There’s a famous saying in the sport of American Football, one made famous by Paul Bryant during his time at Alabama. “Defense wins championships”. It’s a simple statement, in concept. In practice, that doesn’t necessarily seem to be the case. In 2020, however, it did. Despite scoring 31 points, all the praise was saved for the Tampa Bay Buccaneers defense. And for good measure. The Kansas City Chiefs have one of the most potent offenses I’ve ever seen, and couldn’t do a thing during Super Bowl LV. They came away from the big game with 9 measly points, and a quarterback who’d never run more in his life. If the Super Bowl has taught us anything, it’s that the trenches can win you games. The Falcons would be wise to take that lesson on board.
As we’ve established, the Falcons’ interior defensive line was actually pretty ok, but were let down massively by the players coming off the edge. The Falcons have been fairly good at keeping the opposing running backs in check, but have been utterly shredded in the passing game. With an early pick in the first round, and a great deal of attention being paid to the quarterback position across the league, the Falcons could have their pick of the bunch across the defensive line.

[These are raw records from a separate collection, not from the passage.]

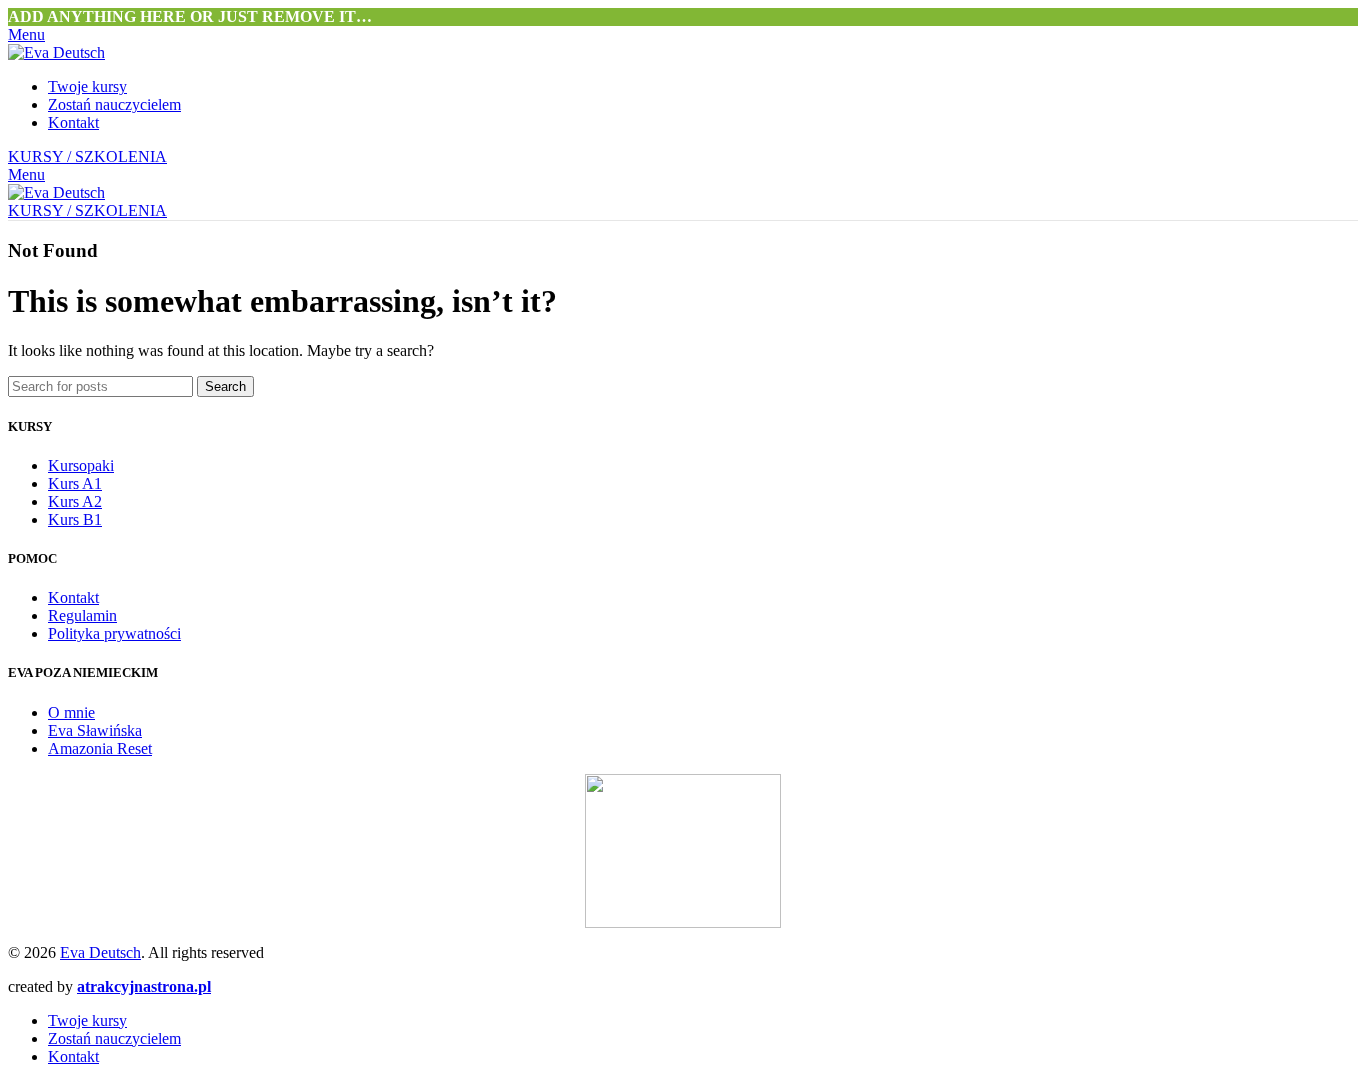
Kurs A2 (75, 501)
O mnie (71, 712)
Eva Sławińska (95, 730)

It should be stressed that there isn’t a defensive lineman that is a very clear gamewrecker. A Chase Young isn’t here. Don’t let that put you off the idea of taking someone early on, however. There’s plenty of talent there, all of whom can step in on day one and contribute.
The two big names off the edge heading into 2021 will be Kwity Paye, of Michigan, and Gregory Rousseau, of Miami. From what I’ve seen, Paye looks like more of a traditional “power” defensive end, capable of shutting down plays quickly, as well as setting the edge and closing the pocket. The Falcons are likely to play a healthy combination of 3-4 and 4-3, as they look to create more quarterback pressure moving forward. A versatile player such as Paye would be an outstanding piece to move around. Additionally, it would open up the imagination of Dean Pees when disguising certain looks.
Get to the Quarterback
With Rousseau, on the other hand, it’s a bit more obvious what he can do. In 2019, he registered 15.5 sacks. Only Chase Young registered more, with 16.5. He opted to sit out in 2020, however, owing to the ongoing pandemic. A year removed from his breakout season, there’s an element of “out of sight, out of mind” with Rousseau, That shouldn’t detract from his pure talent, however. Rousseau would be absolutely capable of making an impact on this Falcons defense immediately.
Then there’s the case of Micah Parsons. Parsons is not a defensive lineman. In his time at Penn State, however, he became something of a swiss army knife. Inside linebacker, outside linebacker, off the edge, Parsons did it all. Given the state the defense found itself in, and Dean Pees’ desire to rush the quarterback from all angles, the Falcons would be wise to add a defensive game changer in this draft. There’s none more impactful than Parsons.
For the Falcons to make strides forward, they need to go back to basics. Since 2008, the Falcons have fielded a top 10 defense once, and that’s despite being headed up by two defensive-minded coaches. We know what the offense can do. It’s time to put together a defensive unit capable of truly complimenting it. The 2021 draft is the perfect stage to start that process.